「両手剣」タグが付いたアイテム 3件
中世ヨーロッパの両手直剣
ロングソードは十三~十七世紀のヨーロッパでもっとも広く用いられた両手用の直剣である。刃の長さ約90~130cmに20~30cmの長い柄をもち、片手でも両手でも扱えるため『バスタードソード(庶子の剣)』『ハンドアンドアハーフ(片手半)』とも呼ばれる。まっすぐな両刃の刃と十字形のガード、重い柄頭が特徴で、重心を柄から約10cm前に置く柄頭の均衡のおかげで操作性に優れる。総重量は約1.1~1.8kgで、よく想像されるよりはるかに軽い。斬り・突きはもちろん、刃を握って突くハーフソード、柄頭で打ち下ろすモルトシュラークまで幅広い技を備えた万能の武器である。
ドイツのランツクネヒトの巨大両手剣
ツヴァイヘンダーは16世紀ドイツのランツクネヒト(傭兵)のうち、精鋭であるドッペルゾルトナー(二倍給兵)だけが扱った巨大な両手剣である。全長は約150~180cm、重さは約2~3.5kgで、普通の片手剣の二倍を超える大きさだ。最も特徴的なのは刀身の中ほどに付いたパリアハーケン(防御の鉤)で、刀身から突き出た一対の突起が敵の武器を受け止め、あるいは引っ掛けていなす。この鉤より上の刀身部分(リカッソ)は刃を立てておらず、革を巻くか素手で握れるため、剣を短く持って狭い間合いで槍のように扱う『ハーフソード』が可能だった。長く重いだけに、一振りで複数の槍の柄をまとめて打ち払う威力を出した。
スコットランドの両手大剣
クレイモアはスコットランド高地(ハイランド)の戦士の大型両手剣で、ゲール語の『クラジヴ・モール(claidheamh-mor、大きな剣)』から名が由来する。
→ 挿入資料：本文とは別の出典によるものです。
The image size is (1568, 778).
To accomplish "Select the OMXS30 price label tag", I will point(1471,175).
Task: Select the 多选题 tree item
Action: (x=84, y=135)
全長約130~150cm、重さ約2.2~2.8kgで、前方へ斜めに傾いたV字形のクロスガードと、その先のクォートレフォイル(四つ葉)形の装飾が最も目を引く視覚的特徴である。重量配分が広い弧を描く斬りに適し、両手で大きく振るって敵を薙ぎ斬るのに強い。十五~十七世紀のスコットランドのクラン(氏族)の戦士が用い、スコットランド武人の伝統を象徴する武器として広く知られる。